Listening to CitH after the release of Dylan’s first album of original material post-standards era, 2020’s Rough and Rowdy Ways, has also been rewarding. Male backing vocalists are a rarity in the Dylan discography, but one can find them on two highlights from CitH and RaRW: “I’ll Be Home for Christmas” and “I've Made Up My Mind to Give Myself to You.”

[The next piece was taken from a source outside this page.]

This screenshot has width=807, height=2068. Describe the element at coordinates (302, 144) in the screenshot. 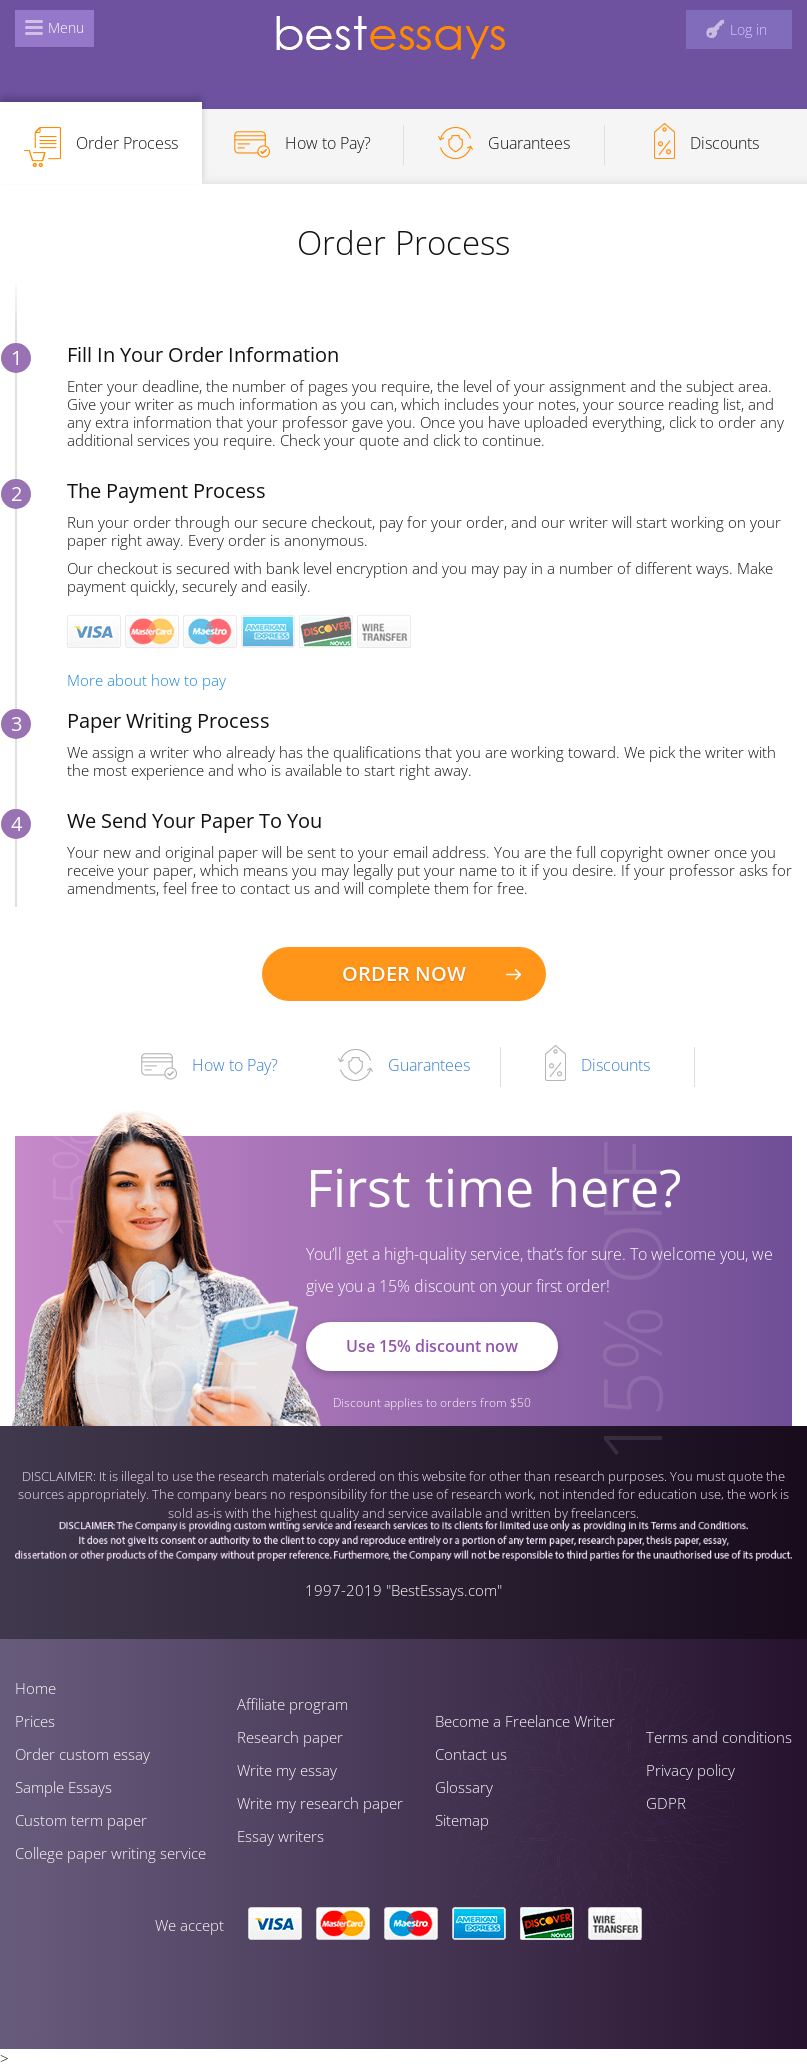

I see `How to Pay?` at that location.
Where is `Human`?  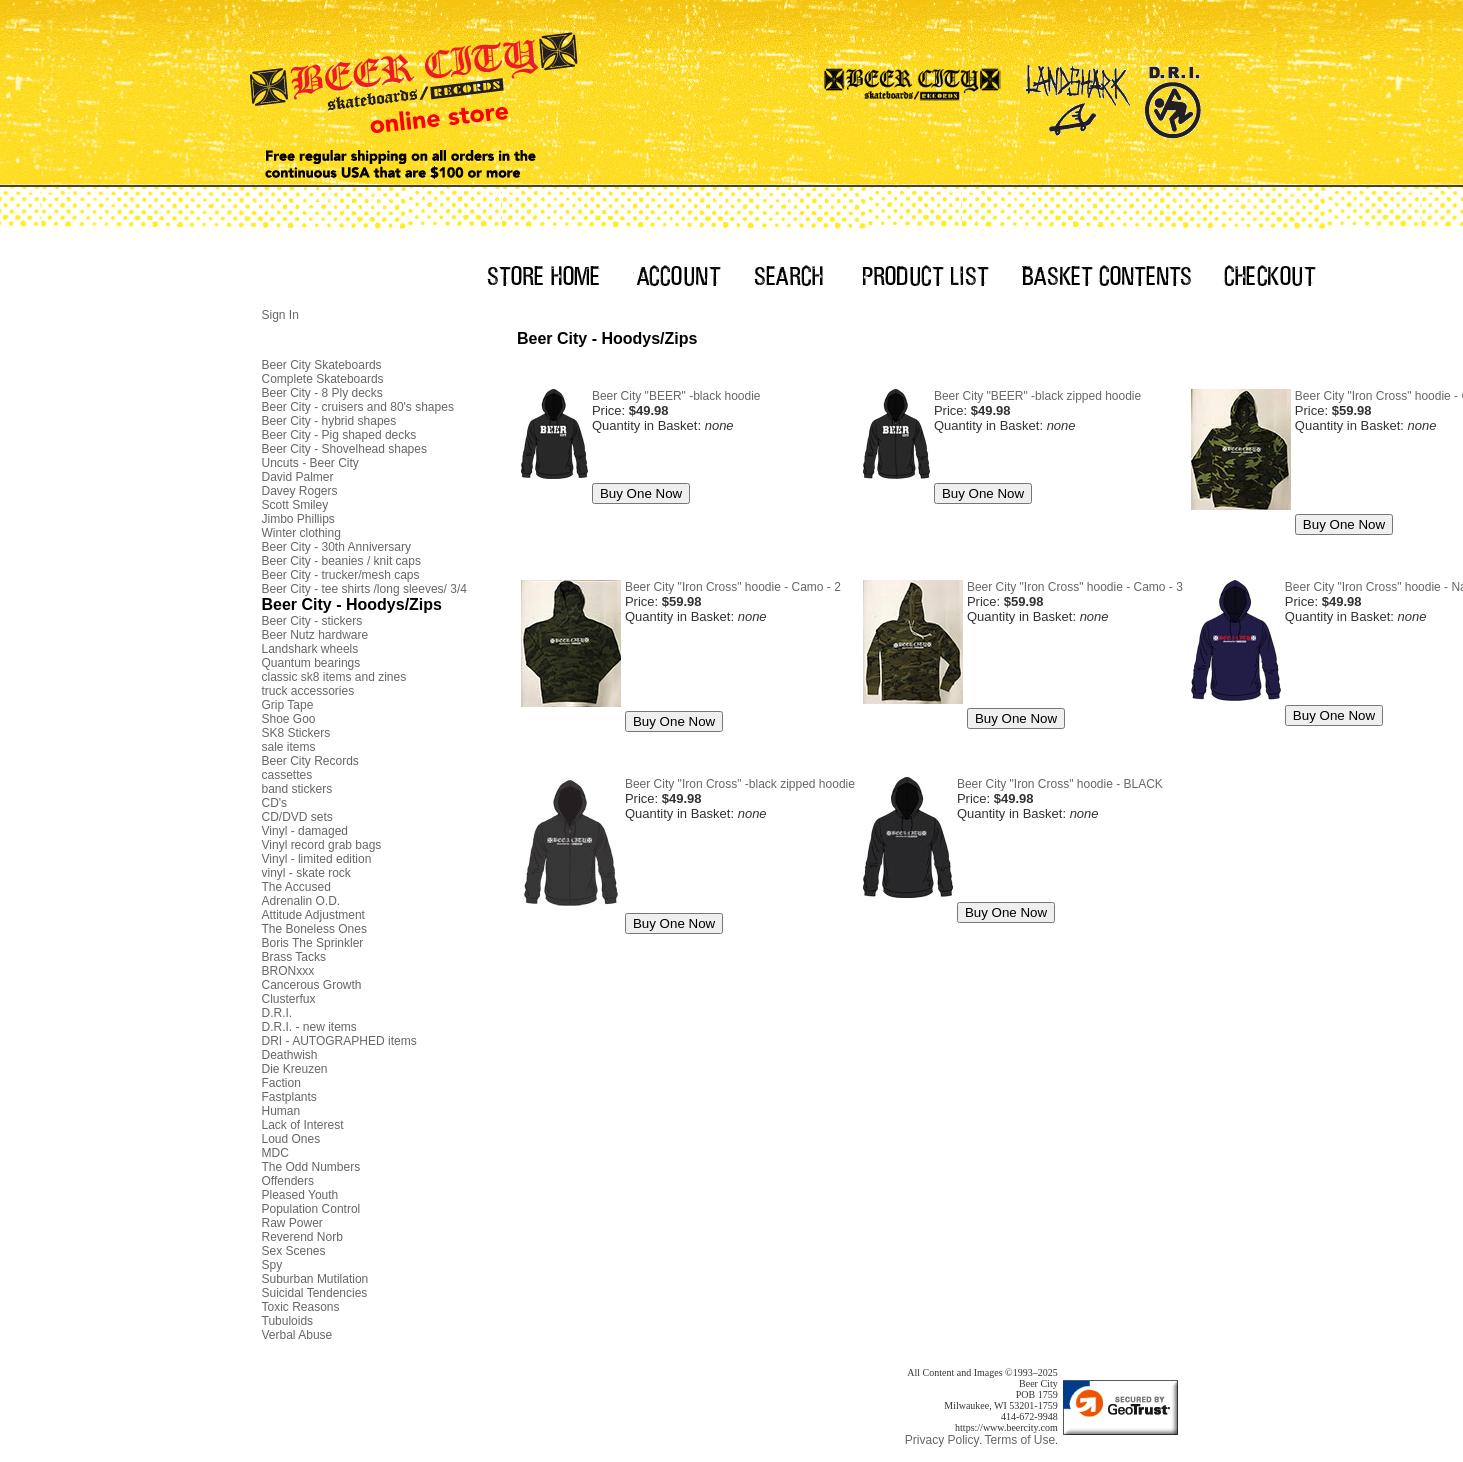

Though I do sometimes wish that Dylan could have recorded CitH post-standards era so that his vocal delivery could have been as softened and finely-tuned as it was on RaRW,5 there is also something oddly perfect about the tension created by his gravelly rasp as set against the holiday tracks’ immaculate period homage instrumentation and backing vocalists. I defer here, again, to Chadwicked’s tremendous 2009 review in which they note, under styles, that CitH can be filed alongside “[l]aryngitis-stricken carolers [and] tavern Christmas hymnals.” Amazing! Chadwicked also has this to say about Dylan’s 2009 voice: “His voice is his voice: damaged. It’s the voice of Bing in a smoky bordello, a crooner in a crack house. His voice is this: you are caressing a polished piece of wood (a mantle with stockings hung?), when suddenly your palm is punctured by a crack in the varnish — a splinter.” There’s a gruffness, a first-take rawness to Dylan’s vocals on the record. Indeed, the relatively ragged Dylan vocal performances6 that we find on CitH ground the material, keeping it from entirely achieving the status of frictionless holiday muzak. They remind us of the specific singer of the universal song—the person deeply depressed at Christmas (I’ve been there!), awed at the birth of the Christ child, or yukking it up envisioning an exoticized tropical Christmas.
As Chadwicked also astutely notes, CitH is also perhaps Dylan’s most materially political album. (That’s right, even moreso than The Times They Are a-Changin’.7) Dylan agreed to donate all the album’s royalties in perpetuity to the charities Feeding America in the USA, Crisis in the UK, and the World Food Programme. Though such a gesture could be easily written off as celebrity conscience laundering, Dylan wrote in the album’s press release with an urgency about the issue:
“It’s a tragedy that more than 35 million people in this country alone—12 million of those children—often go to bed hungry and wake up each morning unsure of where their next meal is coming from. I join the good people of Feeding America in the hope that our efforts can bring some food security to people in need during this holiday season.”
That Dylan made his Christmas album a vehicle for charity in perpetuity aligns well with his approach to the record thematically and musically. It is an album about universal good feeling, reflective stocktaking, and, above all, self and other-centered compassion. In other words—one might say—saving a place for Christmas in the Heart.
I discussed Together Through Life—specifically in the context of 2009 indie rock releases—a bit in my recent piece about seeing Dylan at Massey Hall at the end of October.
Poor Gerald Ford! Guess he just didn’t fit the rhyme scheme…
“Ugliest Girl in the World,” “Dirty World,” ummm whatever was going on for Dylan during the “We Are the World” video shoot. (Incidentally, a lot of bad “world”-related cultural content for Dylan in the 80s!
Funnily enough, it has now been 26 years since Dylan’s improbable late career comeback in 1997!
My partner has also (rightly) roasted me for attempting to mount a defence of CitH using this theory—that it could’ve been a very different album had he recorded it at a different time! lol
These are ragged Dylan vocal performances, but, honestly, they are no “Pay in Blood.”
With apologies to these guys, wherever they are.